PORTLAND — Traffic stops hold a unique place in Oregon law. They are "temporary seizures" that allow police to investigate a violation, identify a driver and issue a citation.
At that point, the stop is over. But what if the driver doesn't leave?
And what if he can't because the officer's car is in the way?
The Oregon Court of Appeals ruled last week that the answer is complicated.
The case in question involves a police officer in Marion County who pulled over a driver he recognized from a couple of previous high-speed chases, one of which ended in a struggle with police.
The officer parked behind the car, a Buick driven by Myles Peterson, and blocked it in. He got Peterson's car registration, cited him for running a red light and told him he could leave.
But the officer was still parked behind the Buick. Then he started to chat with Peterson and realized that the registration Peterson showed him was for an Acura, not a Buick.
The officer started a search and found a Visine bottle filled with heroin. A jury used that to convict Peterson of a drug charge.
The appeals court found that, from the moment the officer told Peterson he could leave, the search was over. And by blocking him in, he created an "unlawful extension," Judge Timothy Sercombe wrote.
"You told him he was free to go, but he wasn't actually able to leave at that point, was he?" Peterson's attorney asked the officer during a hearing that was quoted in the ruling.
"Without asking you, he couldn't have left, isn't that right?" the attorney said.
Such stops have precedents, and the courts haven't been kind to law enforcement.
In one case, an Oregon State Police trooper told a group of men they could leave but leaned on the driver's-side door, asked them if they were transporting contraband and asked to search the car.
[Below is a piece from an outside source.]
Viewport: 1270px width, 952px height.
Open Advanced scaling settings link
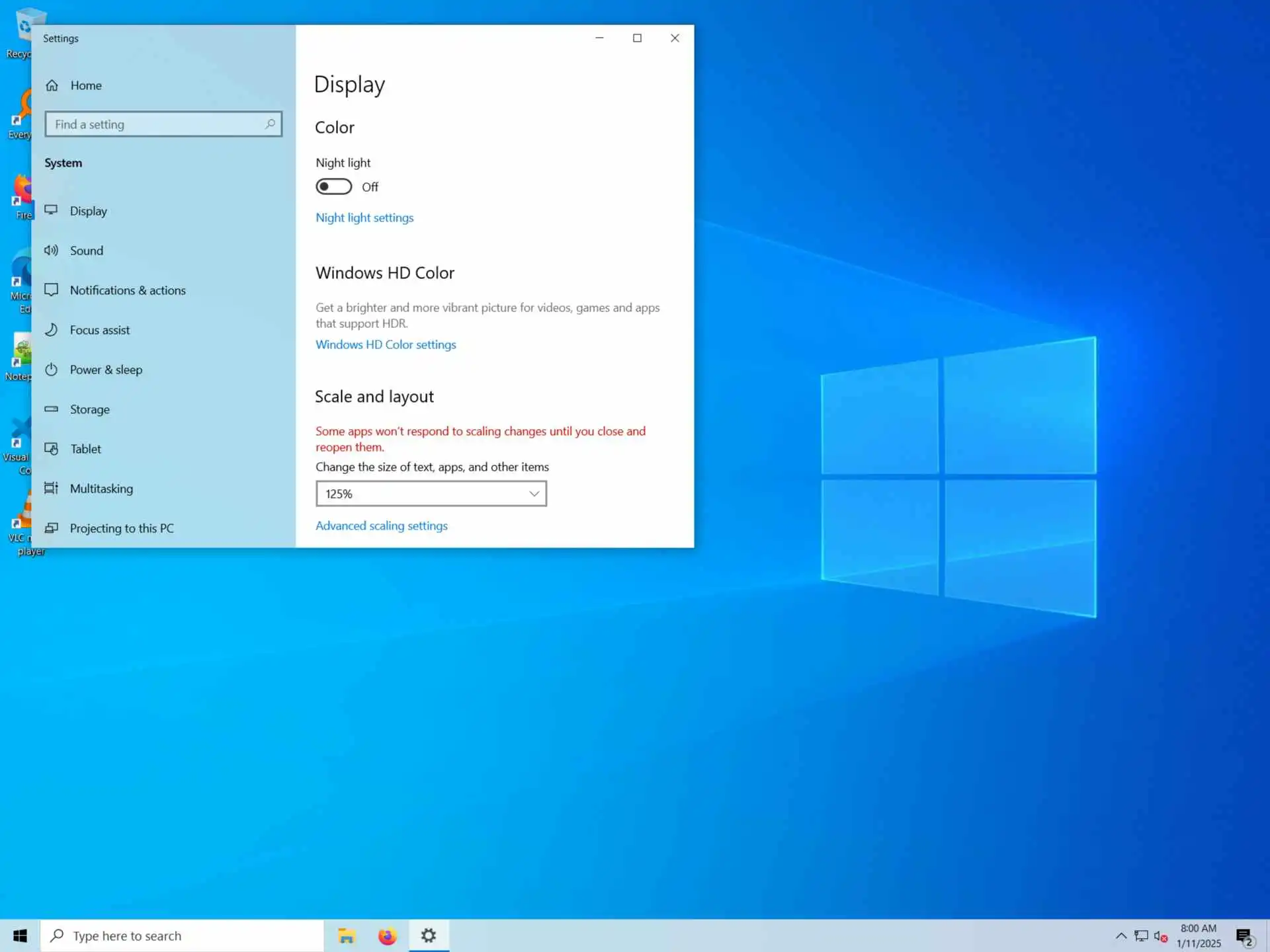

The court said that's illegal.
Prosecutors said that Peterson should have just asked the officer to move his car.
"We reject that argument because the obligation to unambiguously end traffic stops does not fall on citizens," Sercombe ruled, "it falls on law enforcement officials."
The decision sends the case back to Marion County Circuit Court Judge Albin W. Norblad, with orders that the seized heroin evidence be suppressed.